The council is made up of 16 council members.

| CSU | SPD | Total |
| 9 | 7 | 16 seats |
(as at municipal election held on 15 March 2020)

Elections in 2020:
- CSU: 9 seats
- SPD: 7 seats

===Mayors===
- 1966–1984: Herbert Brehm (SPD)
- 1984–2003: Peter Winter (CSU)
- since 2003: Marcus Grimm (CSU)

===Town twinning===
- Clonakilty, County Cork, Ireland

===Coat of arms===
The municipality's arms might be described thus: Gules a bend wavy argent surmounted by an oakleaf in bend vert, the stem to base, in chief a wheel of the second spoked of six, in base a cogwheel of the second.

The six-spoked silver wheel in red – the Wheel of Mainz – was the arms borne by the Archbishopric of Mainz, to which the municipality historically belonged until 1803. The wavy bend (slanted stripe) and the oakleaf stand for the municipality's location on the Aschaff in the Spessart forest, which has a wealth of oaktrees. Both the river and the forest (Wald in German) are parts of the municipality's name. The cogwheel symbolizes the industry that has sprung up in modern times, making it an important industrial location.

The arms have been borne since 21 August 1968.

==Infrastructure==
===Emergency services===
The Waldaschaff fire brigade was founded in 1873 as a volunteer firefighting service. Until the 1950s, the Waldaschaff fire brigade's main task was fighting fires, until technical assistance, for instance on the Autobahn, came to the fore. Along with this came changes to the fire brigade's fleet, so that the Waldaschaff fire brigade now keeps 11 vehicles and three trailers, two of which are traffic safety trailers. The fleet also features various special vehicles like a turntable ladder and a lighting mast van.

The fire brigade's service area comprises the Autobahn (BAB 3) as far as Marktheidenfeld on the way to Würzburg, and in the other direction to the boundary with Hesse. Furthermore, the fire brigade is also tied into various emergency alert plans of the other district emergency services.
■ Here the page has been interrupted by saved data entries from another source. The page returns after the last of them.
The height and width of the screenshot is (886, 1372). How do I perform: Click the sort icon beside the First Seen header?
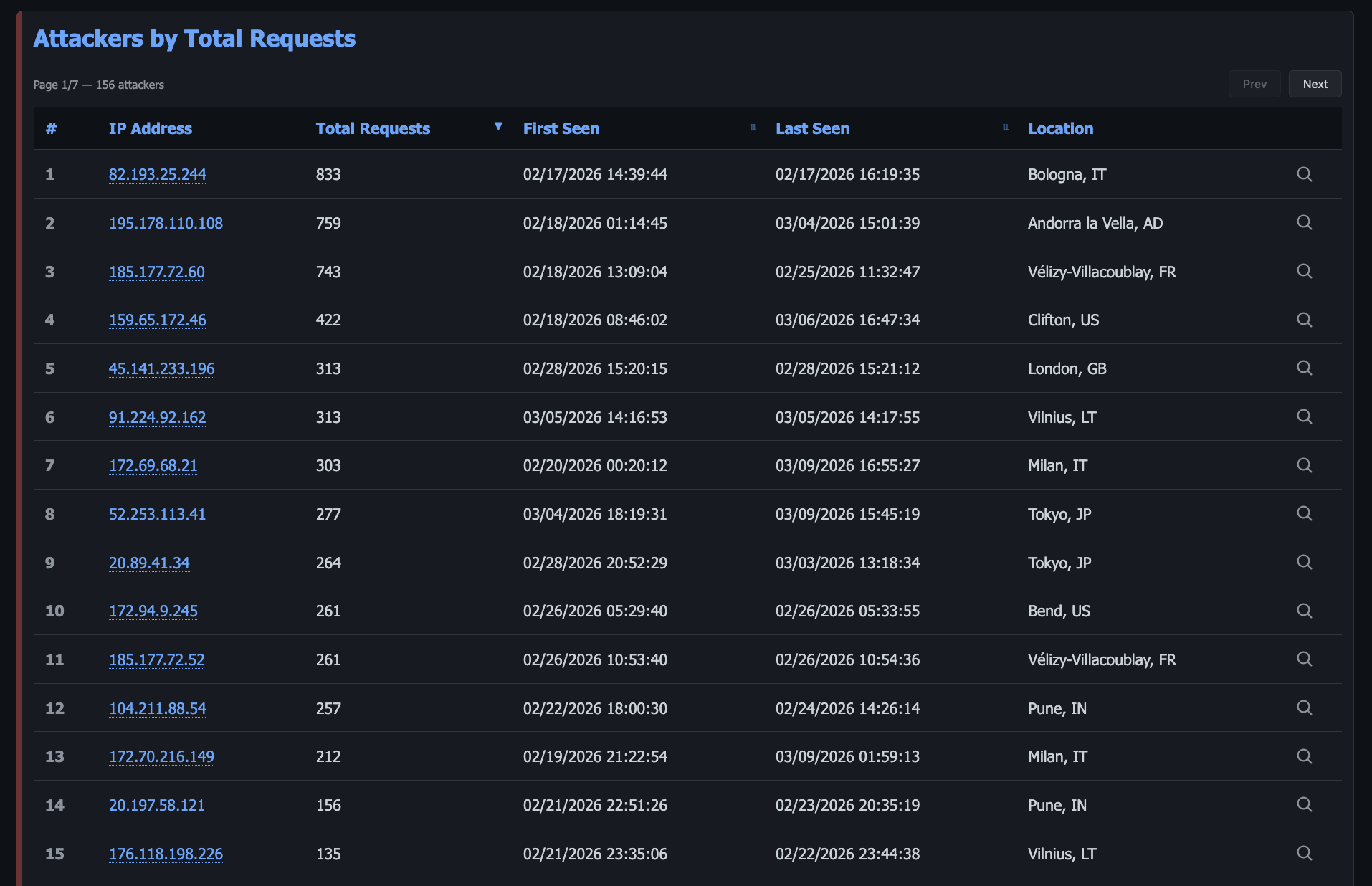752,127
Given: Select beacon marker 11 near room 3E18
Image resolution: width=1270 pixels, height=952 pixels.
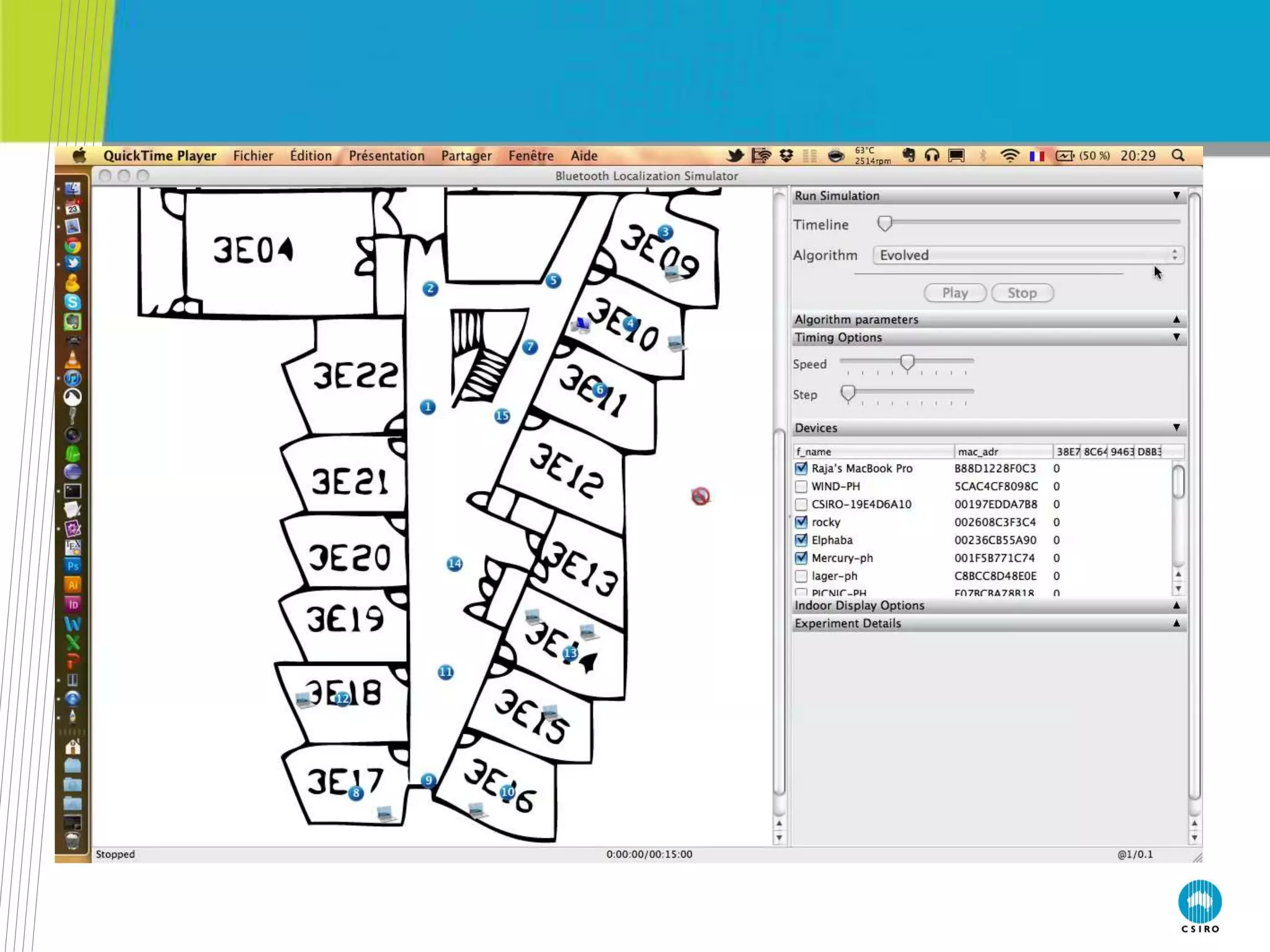Looking at the screenshot, I should (x=445, y=672).
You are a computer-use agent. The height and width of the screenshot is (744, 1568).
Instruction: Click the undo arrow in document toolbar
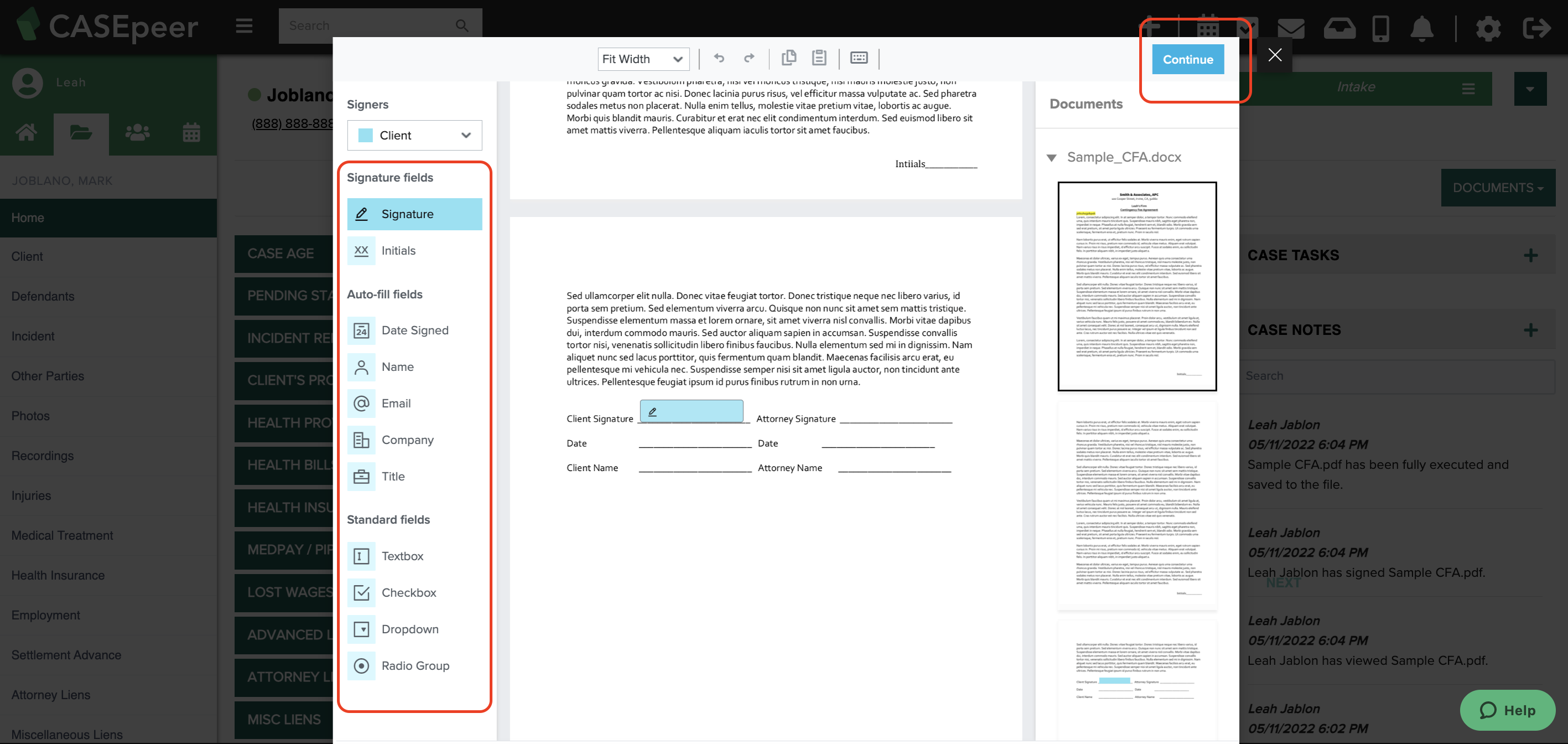[x=719, y=58]
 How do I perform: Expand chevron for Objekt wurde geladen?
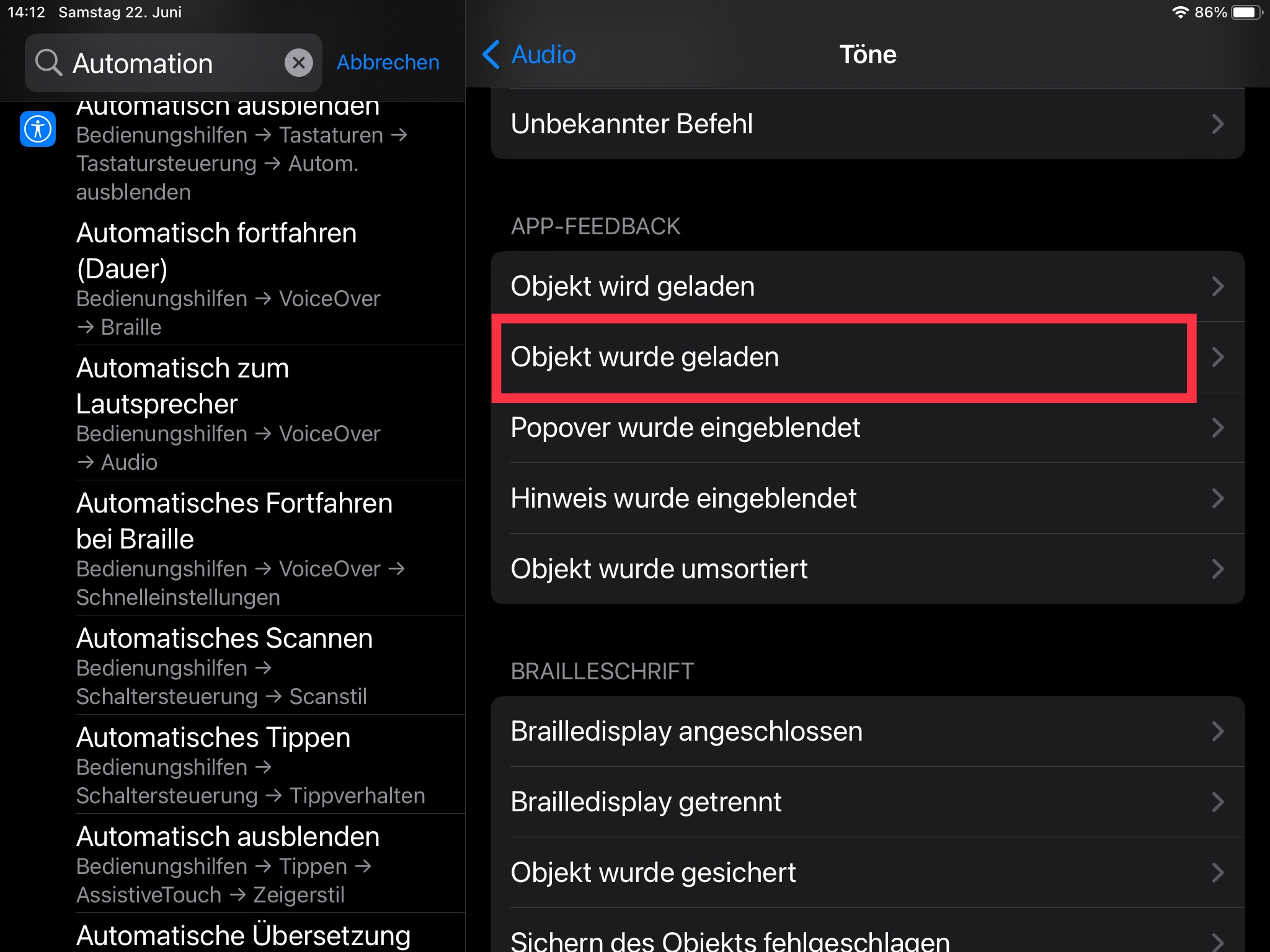click(1217, 357)
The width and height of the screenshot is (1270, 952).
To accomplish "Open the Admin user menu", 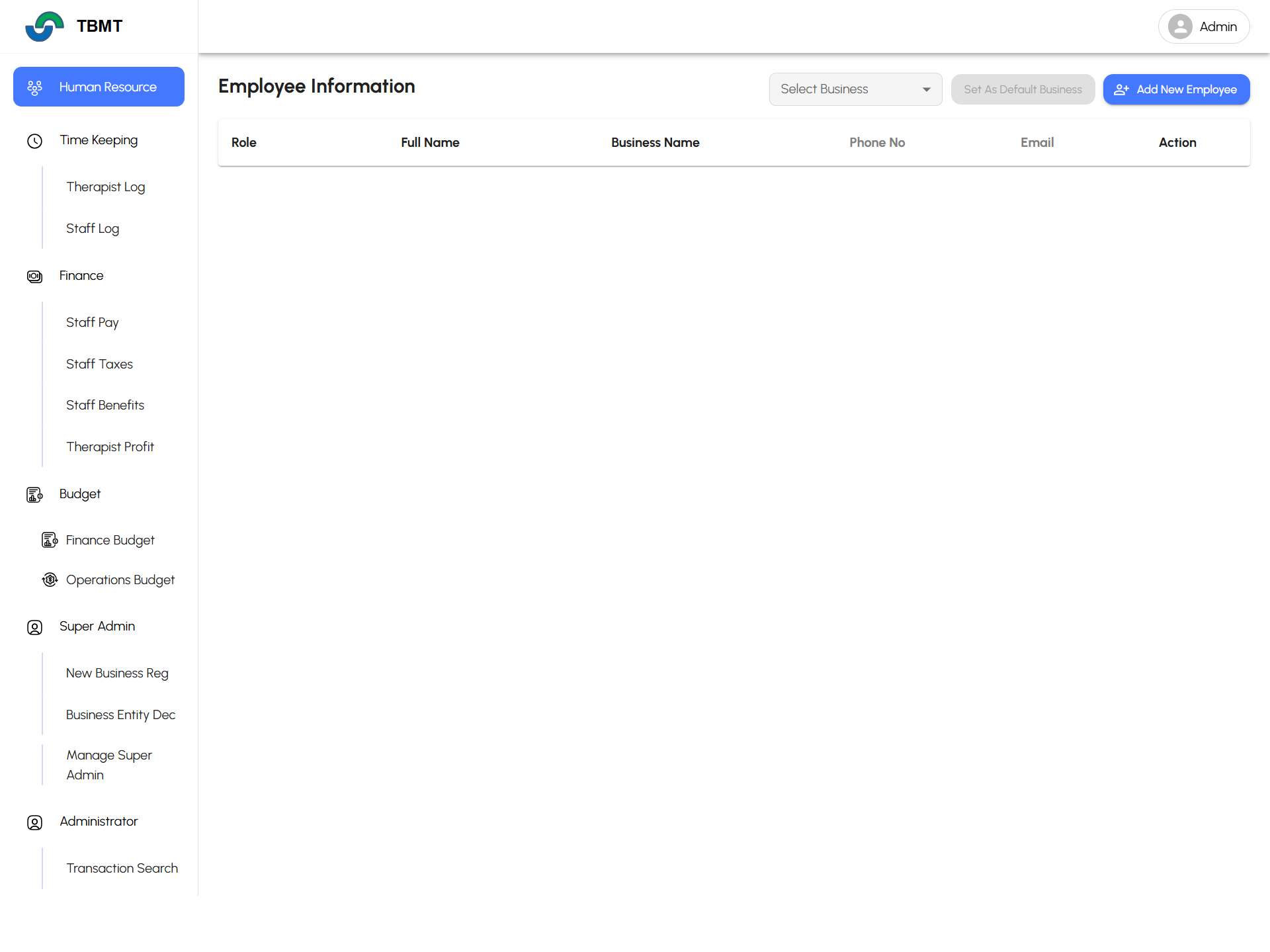I will click(1203, 26).
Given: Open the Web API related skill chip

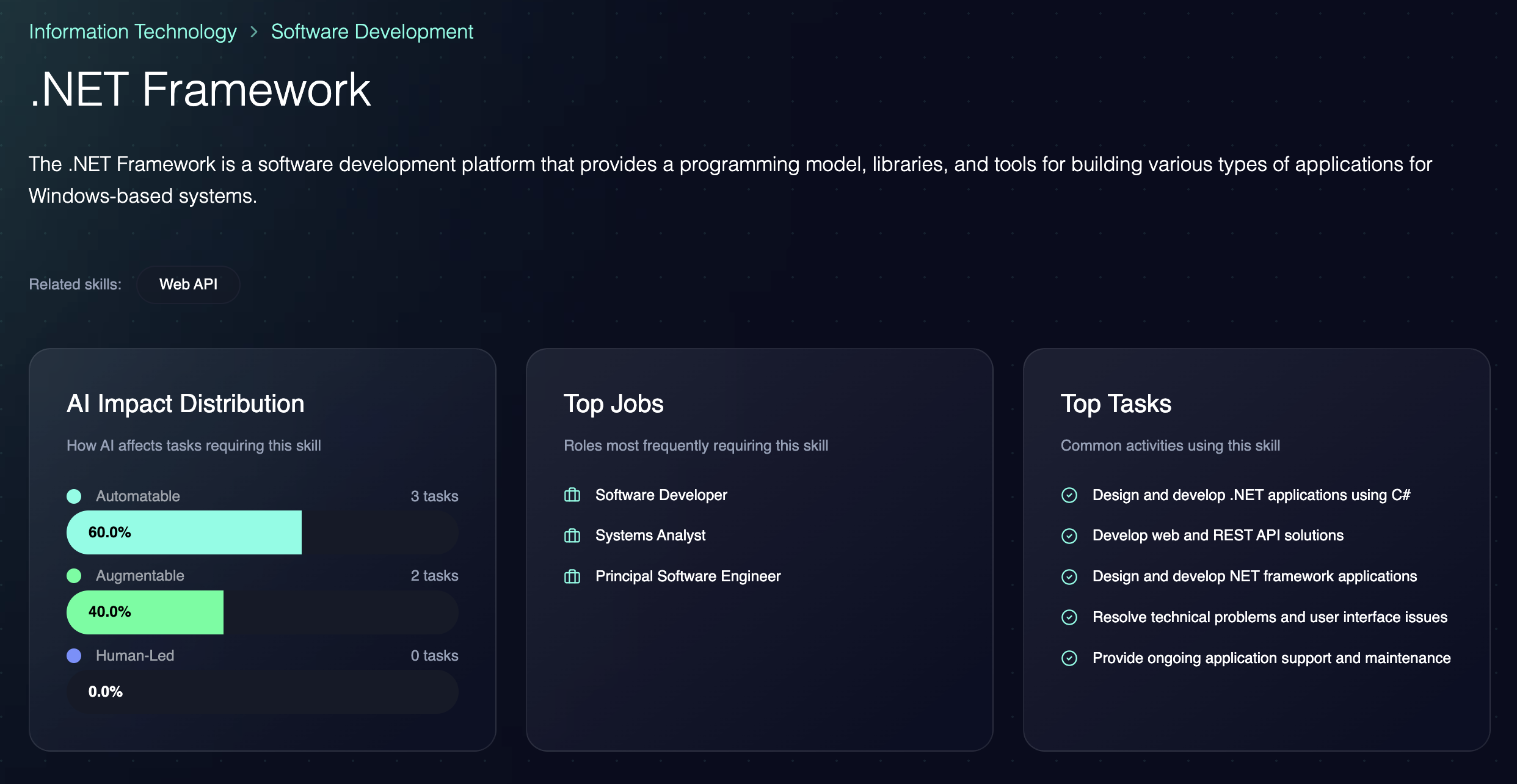Looking at the screenshot, I should coord(188,285).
It also claims a high figure of 200 to 300 operations each year, two thirds of which are “performances of technical assistance”, and the rest are shared between firefighting and guarding duties.

At the turn of the millennium, the Waldaschaff fire brigade founded the “First-Responder” (so-called even in German) group (FR). The FR group's job is, with qualified aid workers, to bridge the gap between the onset of an emergency and the arrival of the first emergency service vehicle. Its service area is the Waldaschaff area, although in exceptional circumstances it may be driven outside the area.

===Transport===
In the 2000s the municipality became known for a citizens’ initiative to move the Autobahn A 3 further away from the village. Waldaschaff lies right on this Autobahn and experienced – according to the citizens’ initiative – a great deal of harm from noise and exhaust, not least of all from the Kauppenbrücke, a long highway bridge over the municipality – one of the longest on this stretch of the Autobahn. The highway has now been relocated to the south and the old Kauppenbrücke was torn down.